To explain Medical Channel’s recent growth, Mediaweek spoke with chief executive Nazar Musa.
After leaving LivingSocial.com, an online marketplace, Musa came across Medical Channel after being introduced to investor Dr Phillip Wing, who had just invested in the business. “He asked me to come across from Singapore where I was living to look at the business and to give him my thoughts.
“It was immediately apparent they had a great idea – they had a captive audience in doctors’ waiting rooms in a space that was growing. However, they were trying to sell advertising when they had only close to 400 screens. My feedback at the time was they were trying to run before they could walk. I suggested they needed to get a meaningful number of screens and then the advertising would come.”
Wing subsequently asked Musa to come and run the business. He initially said no, but in January 2016 he agreed to join for six months while he commuted from Singapore to Sydney each week. “During that six months we had a couple of acquisition opportunities and we organically grew. When I eventually moved to Australia in September 2016, we had around 3,300 hundred screens.”
One of those acquisitions was Medical Media, which has screens in doctors’ staff rooms, acquired from Cirrus Media. Having a screen in the doctor’s staff room means ads can be run promoting prescription drugs, something that is not permitted in public waiting rooms. “Medical Media gives advertisers the chance to get in front of doctors with medically relevant content.”
In 2016 Medical Channel also looked at Community Network, which it also acquired. To fund that acquisition new investors joined the business, on the condition that Musa relocate to take the top job. Those new investors included Darren Smorgon‘s Sandbar Investments and the private equity arm of Wingate Group.
“We now have a significant national audience reaching over 6m people a month, as detailed by Medicare records. What Community Network did well was focus on selling advertising to small businesses who shared the same patients and customers as the doctors. That opened up new advertising opportunities for us.”
The way the business has been set up, Musa noted they can now tailor an individual message for every location if needed. “We have an IP address for every screen. We don’t have sound on any screens, so we can run messaging in different languages if needed on those screens if the practice targets a particular community.”
Staff numbers at the expanded Medical Channel group have grown dramatically with 82 people joining the business in the past four months.
“When we acquired Community Network our business was just 10 people. They had a call centre on the Gold Coast which created leads and made appointments for sales people. It also outsourced content to the Philippines and outsourced finance.”
When Medical Channel took over, it made some significant changes.
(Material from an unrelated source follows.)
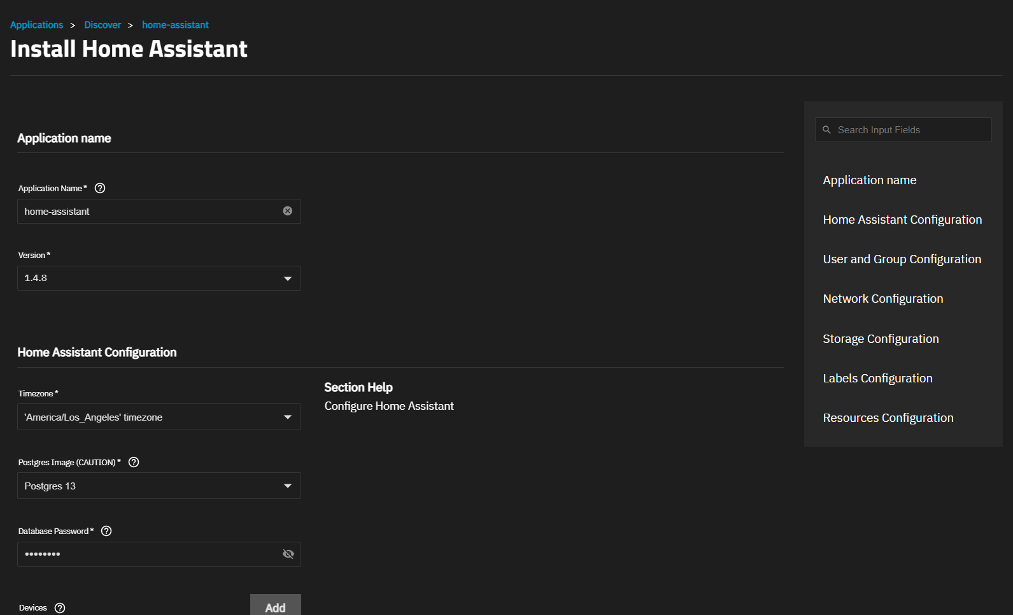Click help icon beside Postgres Image label
1013x615 pixels.
(x=134, y=462)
The call centre and sales teams were replaced leading to staff numbers now close to 100. Seventeen of that team are sales people. “We also recruited a content production team which was based in Australia,” said Musa.
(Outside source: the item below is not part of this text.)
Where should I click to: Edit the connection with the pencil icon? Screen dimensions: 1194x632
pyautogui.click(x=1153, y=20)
Musa noted there are close to 6,500 GP businesses in Australia. “We are the market leader by far and we are confident we can probably get to around 75% of those GPs. Growth beyond that means we start looking at where else the patients go. That might mean visits to specialists and pharmacies.”
As well as widening the spread of the footprint in Australia, the group might start international expansion. “At the moment we are focused on the Australian GP market before we the next stage.”
One of Medical Channel’s competitors is Tonic Health who was featured in Mediaweek last August when we spoke with executive director Dr Norman Swan. “They are a different kind of business, a content business,” Musa said. “Our loops are 10 minutes long. The average wait time in a doctor’s practice is 30 minutes which means it can be seen three times during the average wait. Tonic Health has an hour-long loop which is more like a TV program.”
In terms of digital screens, Medical Channel group outnumbers Tonic nearly three to one, said Musa.
The channel has been on a roadshow this month visiting agencies to explain its expanded offering. “We could have started talking in depth to media agencies several months ago. However, I didn’t want to visit them until I was confident about what we could offer an agency. It had to be best in market and we are confident it now is.
“Peter Wiltshire has helped us shape that offer and we can now deliver incredible data about our customers with detailed post-campaign reporting.”